@smokey That clash, yes, but there's also something else. It's the same kind of mixed feelings I have about what to do when an institution invites someone to give a commencement speech and significant portions of the student body and/or faculty object on moral, political, what-have-you grounds, and do their best to get the institution to disinvite that person. There is a qualitative difference between a commencement speech and a talk given at the invitation of, say, a student club or faculty group or individual department. The latter is part of the academic discourse at the institution. There is, in other words, both the assumption of, and (often) the opportunity for, give and take, critique, disagreement, further discussion, and so on. The former is, in some ways, a statement by the institution about the meaning and significance of the degrees with which people will be graduating, and so it is, in some ways, an at least tacit endorsement by the institution of whatever the invited person has stood for. (And this leaves aside the whole question of how and by whom the commencement speech is financed.)

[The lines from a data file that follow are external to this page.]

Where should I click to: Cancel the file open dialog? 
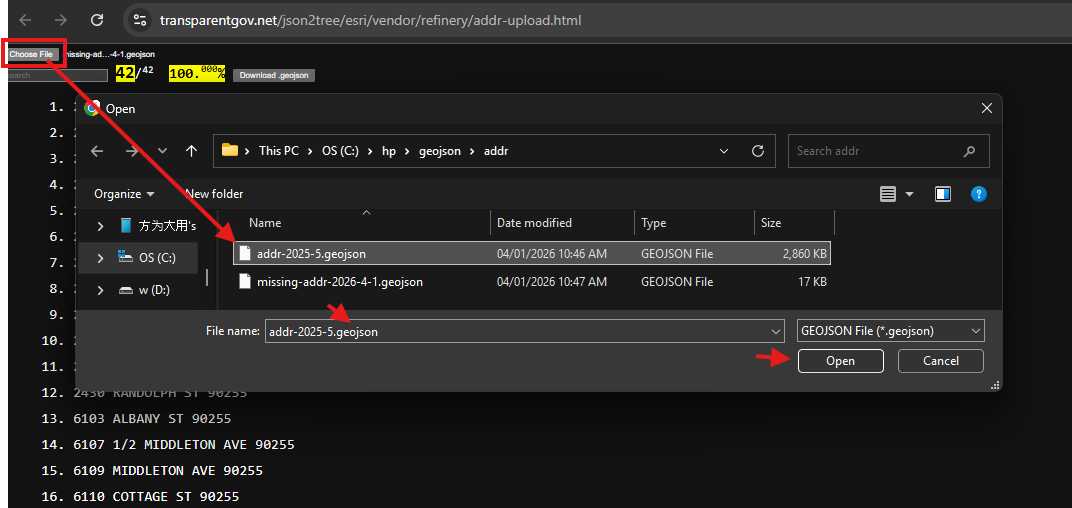point(940,361)
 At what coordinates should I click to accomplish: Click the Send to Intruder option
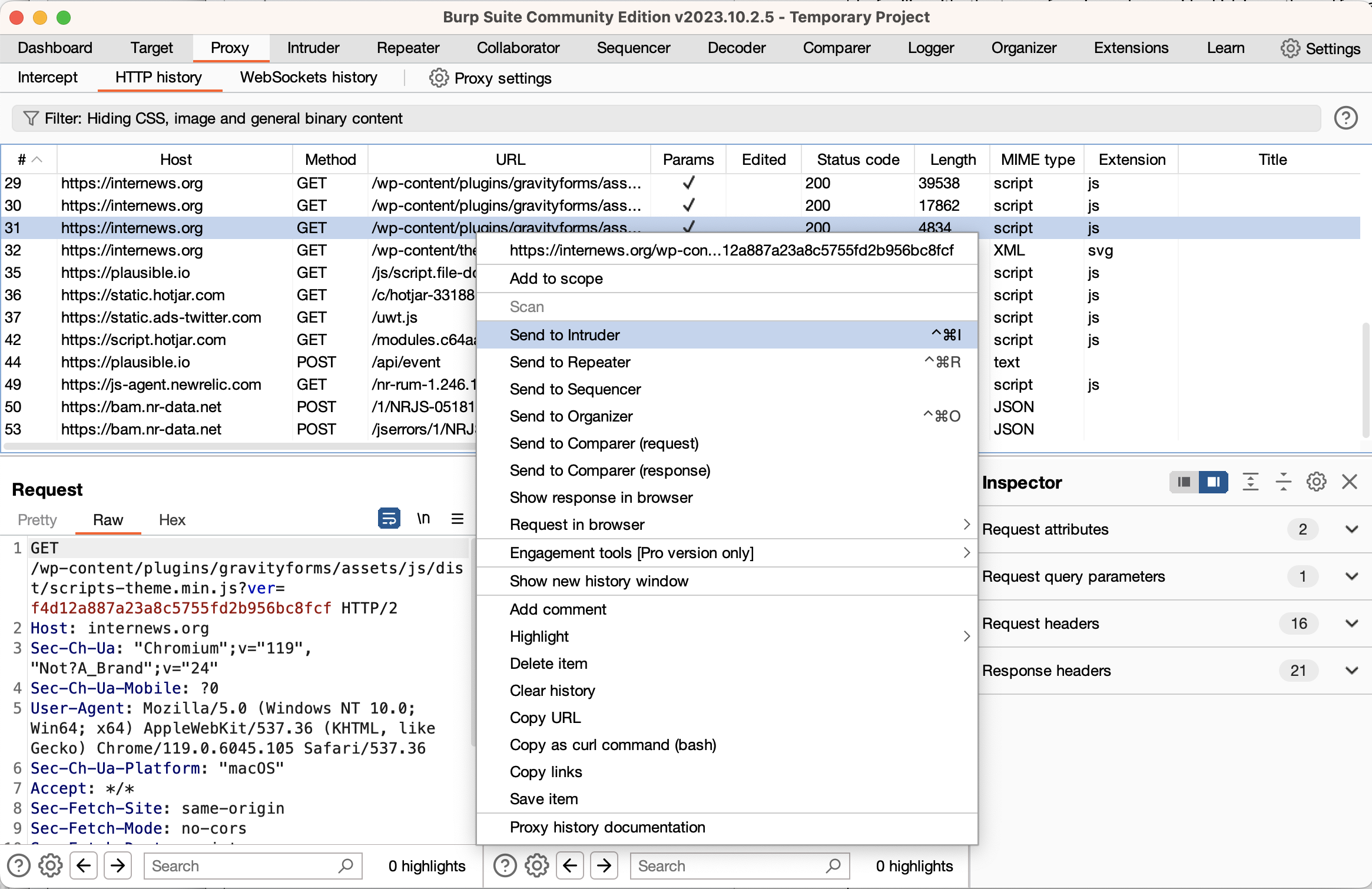pyautogui.click(x=564, y=334)
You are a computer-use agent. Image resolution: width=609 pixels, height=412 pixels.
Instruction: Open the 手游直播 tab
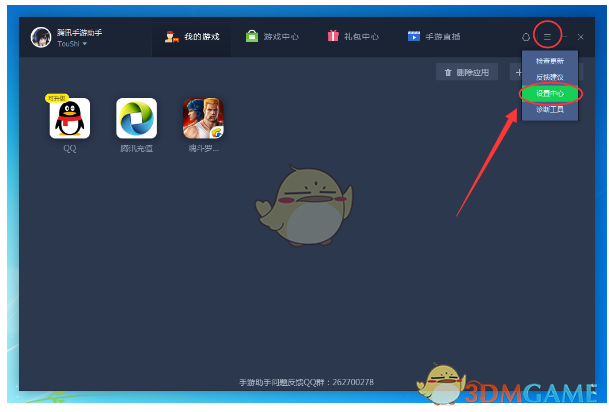[434, 37]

Because of this difference, disinviting the person from giving the commencement speech does not feel to me like a violation of academic freedom--and I emphasize the word feel because I am not entirely sure that I think this feeling is accurate.

I have a similar sense of unease not so much about whether or not Kanazawa should be banned from conducting research at Northwestern--I think he should not be, as long as his appointment as a visiting scholar followed the proper protocols--but, in general, about whether or not the committees that invite visiting scholars should consider things like Kanazawa's patently racist views in deciding whether or not invite him.

It's true, as the author of the blog post I linked to points out, that a visiting scholar has not real authority on the campus he or she is visiting, but I am uneasy about the extent to which the appointment--which is usually phrased as a Visiting Scholar at (fill in the institution's name)--implies an endorsement of the scholar's views. From this perspective, in other words, and to the extent that it is an appointment made by the institution, is being a visiting scholar more like the person who's invited to give the commencement address than like the person who's been invited to give a talk to a student or faculty group?

I am still figuring out what my answer to that question is.